→ What is needed
Reproduce the listing below word for word, with no pictures.

→ Study material
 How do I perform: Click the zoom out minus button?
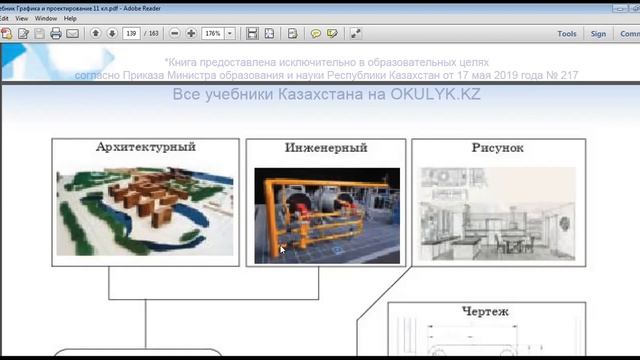174,33
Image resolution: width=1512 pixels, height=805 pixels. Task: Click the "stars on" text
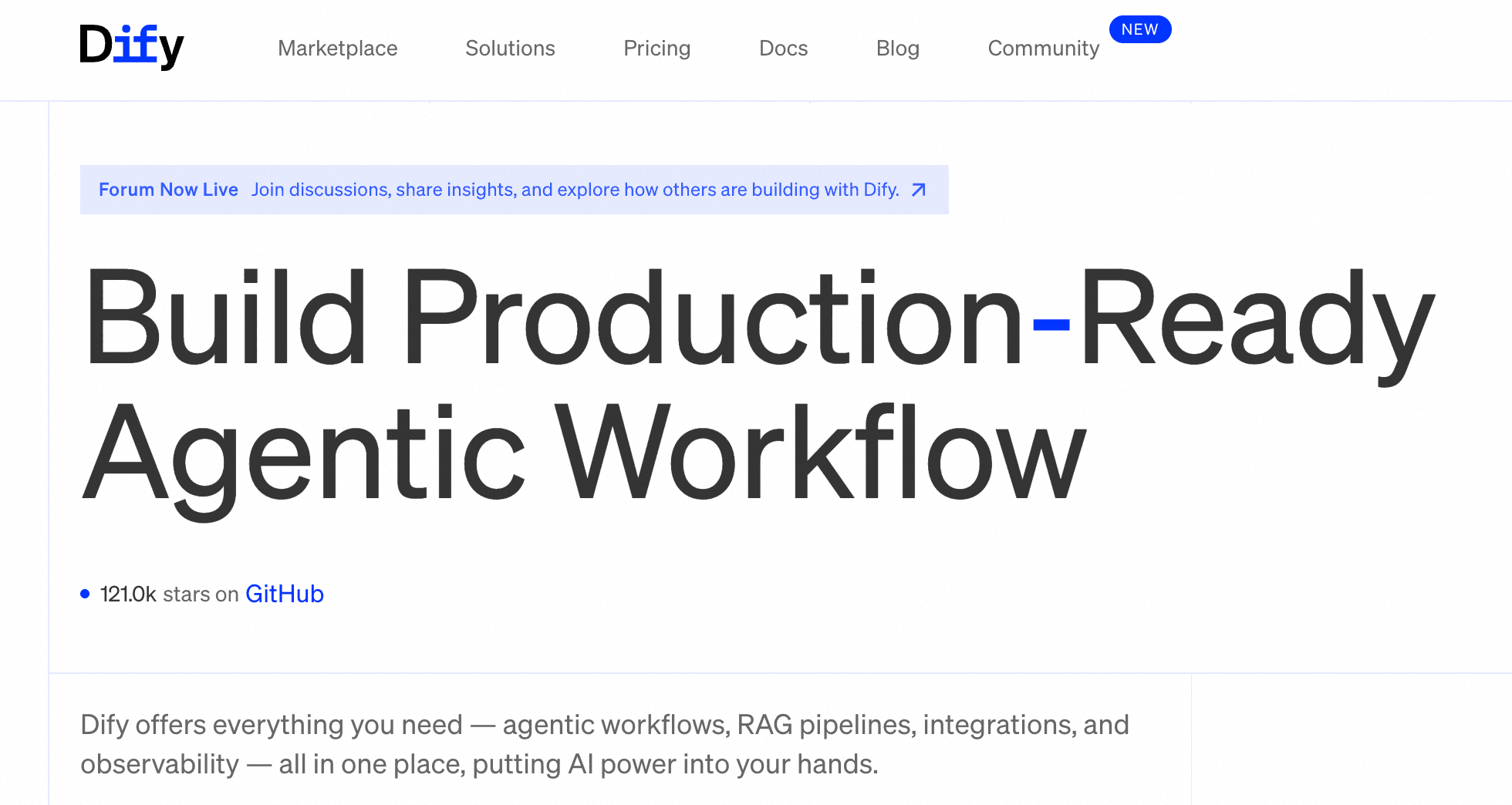pyautogui.click(x=201, y=594)
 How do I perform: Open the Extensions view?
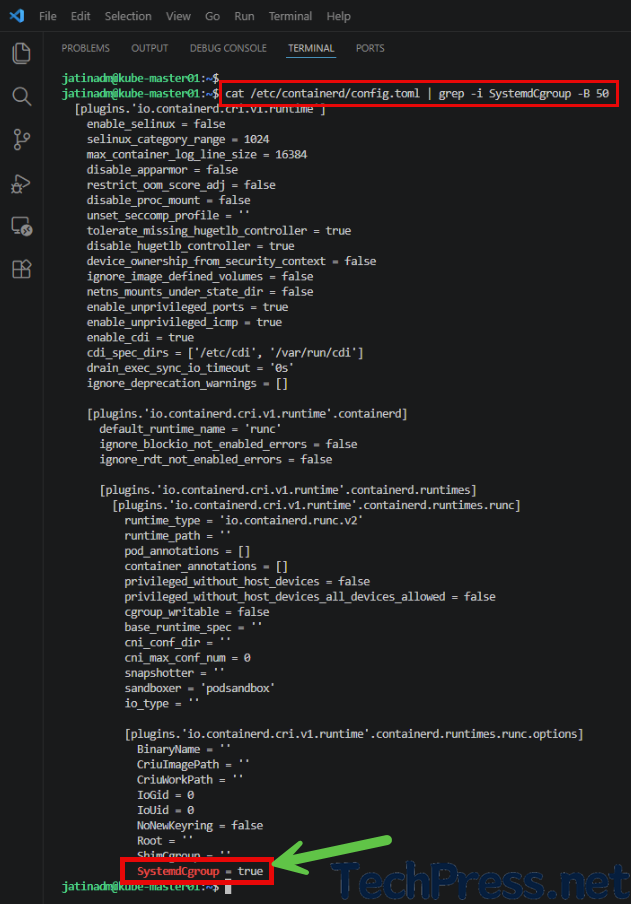pyautogui.click(x=21, y=269)
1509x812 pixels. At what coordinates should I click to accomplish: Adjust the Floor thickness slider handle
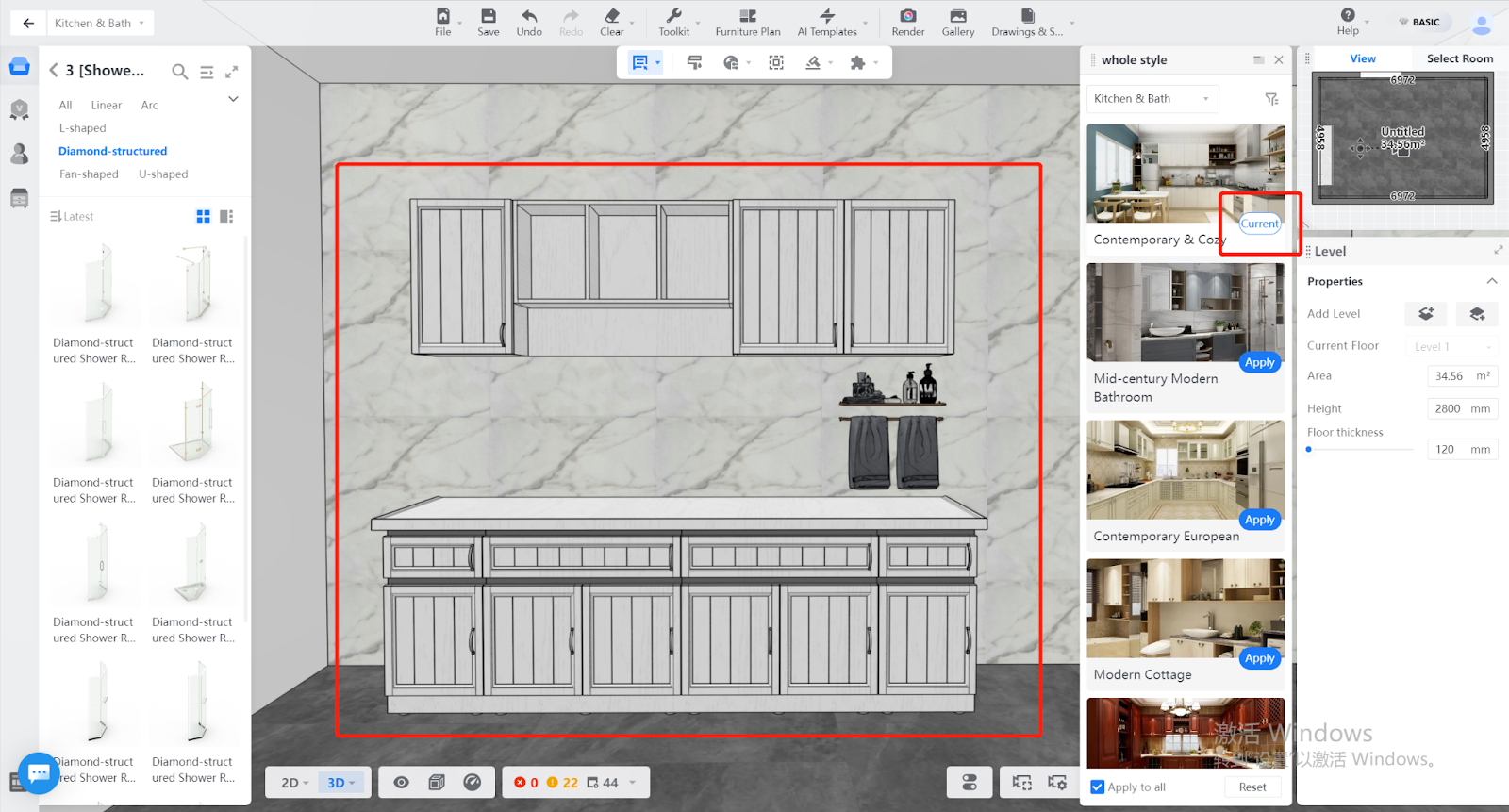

→ Answer to the problem
 How do I perform: Click the zoom out minus button?
174,33
Image resolution: width=1512 pixels, height=805 pixels. Task: Click the "stars on" text
pyautogui.click(x=201, y=594)
 How do I perform: Open the Extensions view?
pyautogui.click(x=21, y=269)
1509x812 pixels. At what coordinates should I click to accomplish: Adjust the Floor thickness slider handle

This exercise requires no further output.